L’autre incident est concomitant au premier,  il aura l’effet d’un tremblement de terre et ses répliques se feront sentir jusqu’en 1938 et le bain de sang du 9 avril.  Son étincelle remonte à 1923, quand le gouvernement français prit une nouvelle loi incitant les tunisiens à se naturaliser français, ce qui provoqua l’indignation générale et eut pour mérite d’unir le peuple tunisien derrière la direction de la résistance, toutes couches confondues.

Certes, l’indépendance venue, le nouvel Etat indépendant liquida quelques contentieux d’ordre religieux en reprenant en main la basilique dite Saint-Louis, en déboulonnant les statues de la honte et rebaptisant villes et rues du nom des héros  de la décolonisation.

Mais UN symbole demeure jusqu’à nos jours, comme une insulte à la mémoire des chouhada, à la dignité des tunisiens et à la souveraineté de leur Etat : la bâtisse du siège de la résidence générale, symbole de la soumission de la Tunisie soixante-quinze ans durant, par la force des armes à la France coloniale, devenue siège de l’ambassade de France. Elle est toujours là, en plein centre de la capitale, comme une verrue sur la joue de la ville, pour nous rappeler jour après jour cette humiliation permanente. Et le comble, c’est quand les autorités des gouvernements révolutionnaires et post révolution interdisent tous les trottoirs des quatre rues entourant l’ambassade aux piétons et la chaussée aux automobilistes, avec force blindés, barricades, barbelés et troupes, donnant à la ville des airs de guerre civile. Adieu la rue de Hollande, déjà squattée par un tramway nommé métro. Adieu la rue de Yougoslavie, déjà rebaptisée Radhia Haddad. Adieu les trottoirs de la rue Gamal Andennasser et de l’avenue Bourguiba.

Pendant ce temps, la France a décidé de façon unilatérale de réduire à 70%  le nombre de visas accordés aux tunisiens, comme mesure de rétorsion visant à forcer le gouvernement à rapatrier des ressortissants radicalisés en France. Tourisme oblige, le gouvernement Bouden a obtempéré, et les rapatriements vont bon train, mais les refus de visas et les humiliations restent de rigueur.

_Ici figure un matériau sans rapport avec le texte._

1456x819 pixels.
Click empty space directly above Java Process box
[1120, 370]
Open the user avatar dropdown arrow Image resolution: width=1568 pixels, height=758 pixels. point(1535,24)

Soixante-quinze ans après l’indépendance donc, il reste en plein cœur de la capitale, Tunis le cœur battant de la Tunisie, une poche de la colonisation qu’il va falloir un jour ou l’autre évacuer, tout comme ces nids d’aigles surplombant le palais de Carthage, véritables temples de l’espionnage qui ne disent pas leur nom, déguisés en ambassades.

Tournons définitivement une triste  page de l’histoire de nos deux pays, et ouvrons une nouvelle page de paix entre les deux Etats, de concorde et de prospérité entre les deux peuples, dans le respect mutuel, la réciprocité et la dignité.

Sans dignité, aucune véritable paix n’est envisageable.  

Pour ne froisser personne, je propose de construire une cité internationale, sur un beau site comme la Tunisie en regorge, pas loin de la capitale, dédiée à toutes les missions diplomatiques étrangères et à la résidence des ambassadeurs, consuls et autres personnels, et de transformer le bâtiment de l’actuelle ambassade en musée de la colonisation.

En attendant, j’en appelle à mesdames la cheffe du gouvernement et la maire de Tunis, à Messieurs le président de la république, le ministre de l’intérieur et l’ambassadeur de France de nous rendre notre capitale, en y rétablissant la circulation piétonne et automobile sur TOUTE l’avenue Bourguiba et les rues avoisinantes, et en démantelant les barricades.

Abdelaziz Gatri,

activiste politique, Alliance patriotique pour l’ordre et la souveraineté (A.P.O.S).